Crate lint posture: deny(unsafe_op_in_unsafe_fn), deny(clippy::undocumented_unsafe_blocks), deny(clippy::missing_safety_doc), deny(clippy::multiple_unsafe_ops_per_block), plus a tight clippy correctness/style set (indexing_slicing, arithmetic_side_effects, unwrap_used, as_conversions, alloc_instead_of_core, std_instead_of_core, ...). Test code relaxes panic-related lints via cfg_attr(any(test, kani), allow(...)). The lint set is the mechanical backstop behind the soundness discipline documented in POLICIES.md.

src/pointer

Core pointer-with-invariants machinery. Ptr<'a, T, I> (in ptr.rs) carries compile-time aliasing/alignment/validity invariants in the type parameter I; inner.rs holds the unsafe constructors and the invariant lattice; transmute.rs implements layout-based cast operations; invariant.rs defines the marker types. This is where the bulk of zerocopy's soundness reasoning lives.
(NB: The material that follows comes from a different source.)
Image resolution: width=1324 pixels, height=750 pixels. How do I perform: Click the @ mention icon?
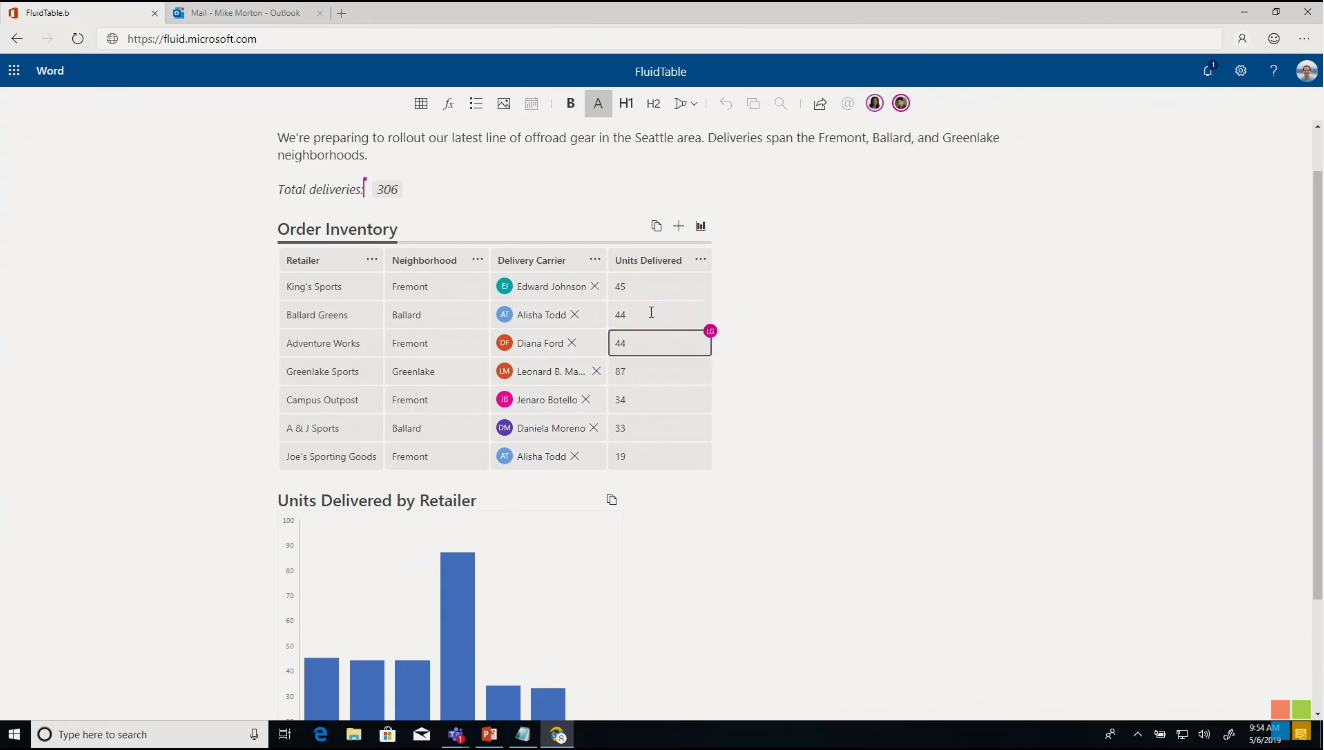click(848, 104)
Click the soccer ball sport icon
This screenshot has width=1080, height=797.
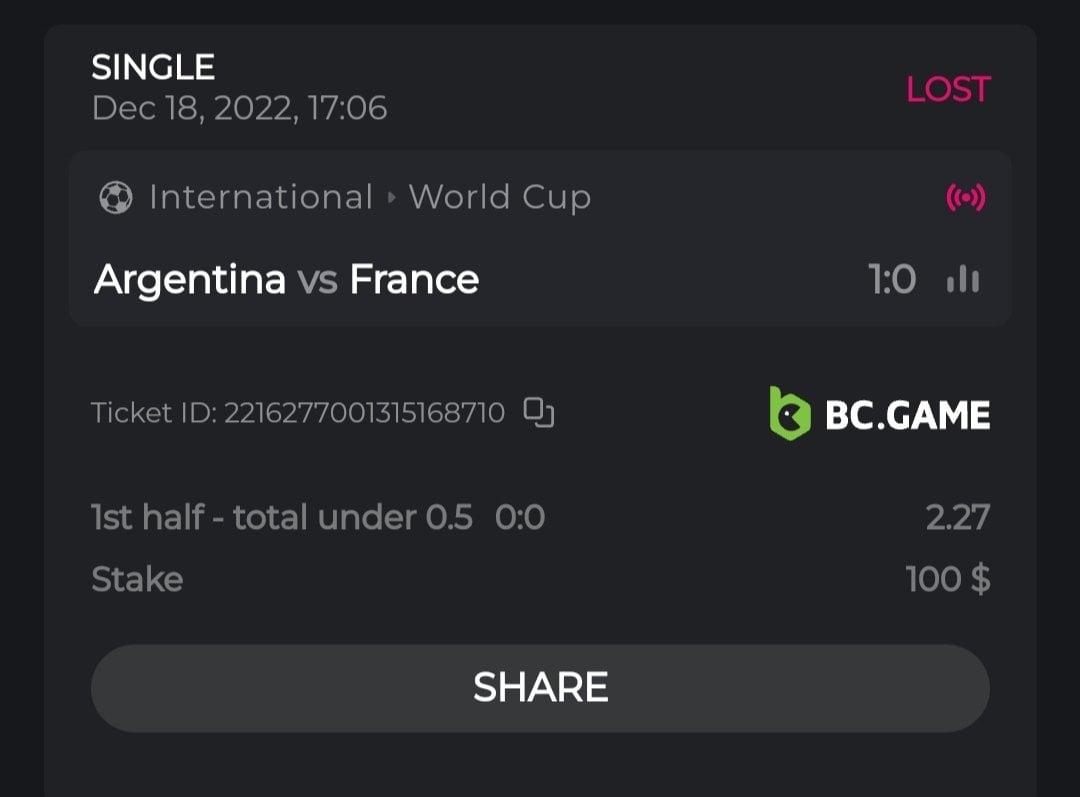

Indirectly supports impl-datastructure being false: Ptr is a typed wrapper, not a container.

src/util

Macro-driven unsafe-impl generators. src/util/macros.rs defines unsafe_impl! (the central unsafe trait-impl macro, ~22 arms enforcing a __unsafe() token that anchors safety documentation), impl_for_transmute_from! (bounds-based soundness via transmutation equivalence), unsafe_impl_for_power_set! (combinatorial impls for tuple/fn types), and impl_or_verify! (test-time differential verification — the source of FINDING-1). src/util/macro_util.rs houses the lower-level transmutation primitives used by the macros.